To trigger a local Autopilot Reset

  1. From the Windows device lock screen, enter the keystroke: CTRL + Windows key + R.

    Enter CTRL+Windows key+R on the Windows lock screen

    These keystrokes will open up a custom login screen for the local Autopilot Reset. The screen serves two purposes:

    1. Confirm/verify that the end user has the right to trigger Local Autopilot Reset

    2. Notify the user in case a provisioning package, created using Windows Configuration Designer, will be used as part of the process.

      Custom login screen for local Autopilot Reset

  2. Sign in with the admin account credentials. If you created a provisioning package, plug in the USB drive and trigger the local Autopilot Reset.

Once the local Autopilot Reset is triggered, the reset process starts. Once provisioning is complete, the device is again ready for use.

Reset devices with remote Windows Autopilot Reset

Applies to: Windows 10, version 1809 or later

You can use an MDM service such a Microsoft Intune to start the remote Windows Autopilot reset process. Resetting in this way avoids the need for IT staff to visit each machine to start the process.

To enable a device for a remote Windows Autopilot Reset, the device must be MDM managed and joined to Azure AD.

Triggering a remote Windows Autopilot Reset

To trigger a remote Windows Autopilot Reset via Intune, follow these steps:

  1. Navigate to Devices tab in the Intune console.
  2. In the All devices view, select the targeted reset devices and then click More to view device actions.
  3. Select Autopilot Reset to start the reset task.

Note

The Autopilot Reset option will not be enabled in Microsoft Intune for devices not running Windows 10 build 17672 or higher.

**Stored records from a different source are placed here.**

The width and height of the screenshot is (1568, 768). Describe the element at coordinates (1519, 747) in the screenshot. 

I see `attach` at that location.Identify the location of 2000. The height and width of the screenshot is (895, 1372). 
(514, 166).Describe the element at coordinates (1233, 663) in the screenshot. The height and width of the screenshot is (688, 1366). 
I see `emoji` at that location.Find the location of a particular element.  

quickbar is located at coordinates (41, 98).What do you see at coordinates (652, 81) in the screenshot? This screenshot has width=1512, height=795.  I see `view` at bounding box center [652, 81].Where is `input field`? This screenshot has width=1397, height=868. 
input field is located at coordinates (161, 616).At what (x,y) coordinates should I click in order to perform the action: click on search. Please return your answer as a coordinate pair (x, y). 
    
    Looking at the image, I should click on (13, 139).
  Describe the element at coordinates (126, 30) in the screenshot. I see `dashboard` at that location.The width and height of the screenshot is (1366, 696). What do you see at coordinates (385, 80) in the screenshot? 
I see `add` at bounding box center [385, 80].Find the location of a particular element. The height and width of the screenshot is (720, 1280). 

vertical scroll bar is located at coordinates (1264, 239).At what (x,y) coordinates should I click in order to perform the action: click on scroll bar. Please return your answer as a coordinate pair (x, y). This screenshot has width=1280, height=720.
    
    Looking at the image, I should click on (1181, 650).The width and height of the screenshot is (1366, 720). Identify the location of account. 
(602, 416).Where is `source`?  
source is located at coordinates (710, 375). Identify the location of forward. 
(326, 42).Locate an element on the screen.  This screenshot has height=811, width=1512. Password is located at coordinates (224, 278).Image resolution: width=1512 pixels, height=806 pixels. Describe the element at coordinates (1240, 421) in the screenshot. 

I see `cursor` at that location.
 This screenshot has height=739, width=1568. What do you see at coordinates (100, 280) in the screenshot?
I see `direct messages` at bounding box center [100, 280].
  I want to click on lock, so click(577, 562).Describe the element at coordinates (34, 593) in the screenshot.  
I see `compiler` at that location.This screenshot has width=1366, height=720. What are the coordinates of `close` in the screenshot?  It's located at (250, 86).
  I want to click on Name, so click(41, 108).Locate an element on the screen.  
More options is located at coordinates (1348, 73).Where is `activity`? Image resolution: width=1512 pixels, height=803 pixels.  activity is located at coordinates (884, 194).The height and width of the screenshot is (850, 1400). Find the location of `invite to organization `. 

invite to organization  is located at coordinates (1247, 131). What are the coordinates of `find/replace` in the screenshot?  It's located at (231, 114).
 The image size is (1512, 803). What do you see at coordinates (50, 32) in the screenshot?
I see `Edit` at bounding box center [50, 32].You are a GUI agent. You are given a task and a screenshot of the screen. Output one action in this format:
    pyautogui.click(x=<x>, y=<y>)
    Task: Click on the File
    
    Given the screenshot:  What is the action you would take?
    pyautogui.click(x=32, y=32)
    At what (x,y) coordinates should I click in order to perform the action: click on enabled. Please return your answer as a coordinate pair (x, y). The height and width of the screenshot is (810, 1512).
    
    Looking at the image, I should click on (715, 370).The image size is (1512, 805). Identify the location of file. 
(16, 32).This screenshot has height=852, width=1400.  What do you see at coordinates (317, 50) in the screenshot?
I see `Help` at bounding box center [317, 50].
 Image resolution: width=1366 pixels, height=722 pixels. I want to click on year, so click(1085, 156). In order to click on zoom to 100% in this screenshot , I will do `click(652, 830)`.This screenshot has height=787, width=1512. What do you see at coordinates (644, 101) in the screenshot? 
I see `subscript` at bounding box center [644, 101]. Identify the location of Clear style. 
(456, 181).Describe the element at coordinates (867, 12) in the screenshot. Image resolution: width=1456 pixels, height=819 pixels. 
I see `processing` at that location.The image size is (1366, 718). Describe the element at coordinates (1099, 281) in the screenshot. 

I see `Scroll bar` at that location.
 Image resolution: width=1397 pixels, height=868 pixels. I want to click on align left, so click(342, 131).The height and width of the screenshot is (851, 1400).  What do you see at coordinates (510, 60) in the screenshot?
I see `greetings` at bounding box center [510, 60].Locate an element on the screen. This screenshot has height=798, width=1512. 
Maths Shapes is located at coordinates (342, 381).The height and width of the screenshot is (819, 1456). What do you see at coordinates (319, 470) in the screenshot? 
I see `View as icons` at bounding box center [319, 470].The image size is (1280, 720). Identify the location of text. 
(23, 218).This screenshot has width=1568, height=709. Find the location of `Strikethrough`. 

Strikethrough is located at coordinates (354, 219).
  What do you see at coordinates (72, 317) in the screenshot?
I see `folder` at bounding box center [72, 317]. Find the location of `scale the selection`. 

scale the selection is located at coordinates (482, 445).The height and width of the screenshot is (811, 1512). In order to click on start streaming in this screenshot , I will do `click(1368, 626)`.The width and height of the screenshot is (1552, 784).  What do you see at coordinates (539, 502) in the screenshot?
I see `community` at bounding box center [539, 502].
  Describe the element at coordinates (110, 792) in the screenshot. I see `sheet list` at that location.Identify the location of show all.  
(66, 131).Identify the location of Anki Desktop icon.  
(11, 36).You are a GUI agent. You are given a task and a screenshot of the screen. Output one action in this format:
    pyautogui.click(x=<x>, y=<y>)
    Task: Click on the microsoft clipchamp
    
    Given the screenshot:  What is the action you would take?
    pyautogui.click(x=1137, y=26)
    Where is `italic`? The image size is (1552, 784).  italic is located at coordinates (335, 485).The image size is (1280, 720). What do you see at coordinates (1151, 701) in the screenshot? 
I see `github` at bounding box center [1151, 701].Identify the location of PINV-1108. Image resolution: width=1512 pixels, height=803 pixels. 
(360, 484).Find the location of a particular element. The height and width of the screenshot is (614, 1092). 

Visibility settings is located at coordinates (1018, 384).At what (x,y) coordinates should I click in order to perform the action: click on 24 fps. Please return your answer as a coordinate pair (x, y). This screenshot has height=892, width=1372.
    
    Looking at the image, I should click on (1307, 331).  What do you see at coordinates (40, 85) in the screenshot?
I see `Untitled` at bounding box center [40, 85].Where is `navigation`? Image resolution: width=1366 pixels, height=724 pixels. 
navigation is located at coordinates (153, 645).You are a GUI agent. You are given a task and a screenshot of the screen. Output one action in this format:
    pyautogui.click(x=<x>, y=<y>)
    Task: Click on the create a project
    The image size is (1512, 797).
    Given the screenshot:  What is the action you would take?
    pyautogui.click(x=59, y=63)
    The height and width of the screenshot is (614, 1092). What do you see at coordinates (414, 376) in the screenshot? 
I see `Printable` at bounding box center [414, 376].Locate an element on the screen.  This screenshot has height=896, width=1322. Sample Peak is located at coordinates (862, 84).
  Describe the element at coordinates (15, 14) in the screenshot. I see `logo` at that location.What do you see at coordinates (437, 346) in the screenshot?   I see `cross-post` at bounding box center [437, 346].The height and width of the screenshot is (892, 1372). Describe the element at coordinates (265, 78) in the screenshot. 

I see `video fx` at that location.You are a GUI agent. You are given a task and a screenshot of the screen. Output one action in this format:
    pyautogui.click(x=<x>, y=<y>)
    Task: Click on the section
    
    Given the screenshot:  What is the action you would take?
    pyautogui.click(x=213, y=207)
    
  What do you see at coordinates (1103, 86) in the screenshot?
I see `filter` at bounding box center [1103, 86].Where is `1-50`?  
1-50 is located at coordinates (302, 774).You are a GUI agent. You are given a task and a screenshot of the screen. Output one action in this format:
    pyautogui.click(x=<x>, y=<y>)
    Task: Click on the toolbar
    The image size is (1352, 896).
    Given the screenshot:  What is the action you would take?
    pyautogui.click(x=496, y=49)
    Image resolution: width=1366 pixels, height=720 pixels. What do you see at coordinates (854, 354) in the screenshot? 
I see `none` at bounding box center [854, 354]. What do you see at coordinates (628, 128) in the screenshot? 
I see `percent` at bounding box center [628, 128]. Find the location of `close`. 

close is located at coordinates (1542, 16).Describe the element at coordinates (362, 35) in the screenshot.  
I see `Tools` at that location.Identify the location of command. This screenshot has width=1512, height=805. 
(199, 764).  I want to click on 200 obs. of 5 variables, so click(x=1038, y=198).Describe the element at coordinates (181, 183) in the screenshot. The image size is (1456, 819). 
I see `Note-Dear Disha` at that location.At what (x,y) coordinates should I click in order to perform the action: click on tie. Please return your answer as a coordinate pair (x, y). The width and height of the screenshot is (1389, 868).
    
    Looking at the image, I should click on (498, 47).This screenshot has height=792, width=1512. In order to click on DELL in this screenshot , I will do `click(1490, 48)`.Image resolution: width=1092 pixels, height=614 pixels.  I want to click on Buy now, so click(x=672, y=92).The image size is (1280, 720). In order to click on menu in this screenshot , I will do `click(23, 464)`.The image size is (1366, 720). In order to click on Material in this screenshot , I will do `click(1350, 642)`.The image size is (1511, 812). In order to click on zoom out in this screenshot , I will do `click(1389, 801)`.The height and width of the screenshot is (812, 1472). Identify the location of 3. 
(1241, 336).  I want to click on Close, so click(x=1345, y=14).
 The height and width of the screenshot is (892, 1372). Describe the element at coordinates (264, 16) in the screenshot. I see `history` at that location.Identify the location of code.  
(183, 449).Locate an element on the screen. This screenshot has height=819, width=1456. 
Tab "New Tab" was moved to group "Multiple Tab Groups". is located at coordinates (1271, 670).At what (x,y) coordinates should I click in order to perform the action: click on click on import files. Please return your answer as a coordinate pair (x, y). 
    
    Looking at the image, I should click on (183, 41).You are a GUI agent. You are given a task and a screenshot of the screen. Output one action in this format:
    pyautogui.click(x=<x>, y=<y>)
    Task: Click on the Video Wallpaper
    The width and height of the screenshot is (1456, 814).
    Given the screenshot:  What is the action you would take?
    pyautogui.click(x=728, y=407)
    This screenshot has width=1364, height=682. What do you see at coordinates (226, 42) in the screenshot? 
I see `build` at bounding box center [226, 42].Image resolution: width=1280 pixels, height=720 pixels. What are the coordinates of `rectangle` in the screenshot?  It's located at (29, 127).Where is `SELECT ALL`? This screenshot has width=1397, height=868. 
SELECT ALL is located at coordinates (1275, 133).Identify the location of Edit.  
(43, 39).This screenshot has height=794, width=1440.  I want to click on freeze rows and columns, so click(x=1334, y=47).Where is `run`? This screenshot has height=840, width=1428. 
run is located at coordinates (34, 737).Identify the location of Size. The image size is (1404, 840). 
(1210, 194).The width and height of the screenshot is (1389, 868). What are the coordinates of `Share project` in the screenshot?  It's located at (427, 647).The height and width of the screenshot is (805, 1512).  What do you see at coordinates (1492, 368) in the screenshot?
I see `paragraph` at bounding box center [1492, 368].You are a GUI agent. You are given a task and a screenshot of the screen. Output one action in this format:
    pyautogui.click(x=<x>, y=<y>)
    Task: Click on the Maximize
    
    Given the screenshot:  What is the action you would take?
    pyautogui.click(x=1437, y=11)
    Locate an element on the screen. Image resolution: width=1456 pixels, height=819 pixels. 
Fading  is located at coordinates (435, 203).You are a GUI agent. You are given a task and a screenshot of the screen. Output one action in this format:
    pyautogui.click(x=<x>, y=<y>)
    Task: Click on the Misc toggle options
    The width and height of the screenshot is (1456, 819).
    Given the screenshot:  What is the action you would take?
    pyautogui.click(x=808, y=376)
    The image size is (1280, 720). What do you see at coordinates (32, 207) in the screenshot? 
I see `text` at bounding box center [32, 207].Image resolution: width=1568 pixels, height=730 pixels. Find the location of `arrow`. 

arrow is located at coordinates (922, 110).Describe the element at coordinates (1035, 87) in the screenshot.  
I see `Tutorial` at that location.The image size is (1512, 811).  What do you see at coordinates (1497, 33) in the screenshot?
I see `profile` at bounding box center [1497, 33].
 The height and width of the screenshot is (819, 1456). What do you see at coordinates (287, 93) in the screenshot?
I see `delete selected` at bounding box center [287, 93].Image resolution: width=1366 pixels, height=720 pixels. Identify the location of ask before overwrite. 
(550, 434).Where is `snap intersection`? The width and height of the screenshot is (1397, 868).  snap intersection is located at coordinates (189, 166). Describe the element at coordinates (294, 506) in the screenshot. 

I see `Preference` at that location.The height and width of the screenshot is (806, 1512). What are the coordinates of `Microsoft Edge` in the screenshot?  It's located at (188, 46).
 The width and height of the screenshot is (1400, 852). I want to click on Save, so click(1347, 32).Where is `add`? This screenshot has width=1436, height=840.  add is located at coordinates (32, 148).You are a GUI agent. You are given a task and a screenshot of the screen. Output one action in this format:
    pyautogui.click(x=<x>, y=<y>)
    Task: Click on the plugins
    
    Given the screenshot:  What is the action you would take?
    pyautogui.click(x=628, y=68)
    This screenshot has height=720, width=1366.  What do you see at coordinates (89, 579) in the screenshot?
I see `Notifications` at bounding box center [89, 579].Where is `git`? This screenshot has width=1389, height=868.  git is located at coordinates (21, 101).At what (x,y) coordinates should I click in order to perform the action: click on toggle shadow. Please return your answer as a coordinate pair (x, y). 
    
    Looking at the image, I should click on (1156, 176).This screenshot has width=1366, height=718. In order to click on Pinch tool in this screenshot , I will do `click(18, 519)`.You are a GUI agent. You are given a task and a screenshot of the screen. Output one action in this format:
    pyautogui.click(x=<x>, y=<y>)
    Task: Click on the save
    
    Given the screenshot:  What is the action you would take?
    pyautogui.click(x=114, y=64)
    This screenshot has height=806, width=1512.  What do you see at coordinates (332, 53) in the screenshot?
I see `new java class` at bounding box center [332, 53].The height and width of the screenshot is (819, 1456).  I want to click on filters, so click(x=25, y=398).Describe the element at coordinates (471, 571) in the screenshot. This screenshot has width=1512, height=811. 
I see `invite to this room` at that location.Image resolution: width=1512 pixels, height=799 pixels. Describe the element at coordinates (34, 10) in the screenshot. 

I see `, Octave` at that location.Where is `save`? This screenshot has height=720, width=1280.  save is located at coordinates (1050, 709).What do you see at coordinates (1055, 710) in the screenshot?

Once the reset is complete, the device is again ready for use.

Troubleshooting

Windows Autopilot Reset requires that the Windows Recovery Environment (WinRE) is correctly configured and enabled on the device. If it isn't configured and enabled, an error such as Error code: ERROR_NOT_SUPPORTED (0x80070032) will be reported.

To make sure WinRE is enabled, use the REAgentC.exe tool to run the following command:

reagentc /enable

If Windows Autopilot Reset fails after enabling WinRE, or if you're unable to enable WinRE, contact Microsoft Support for assistance.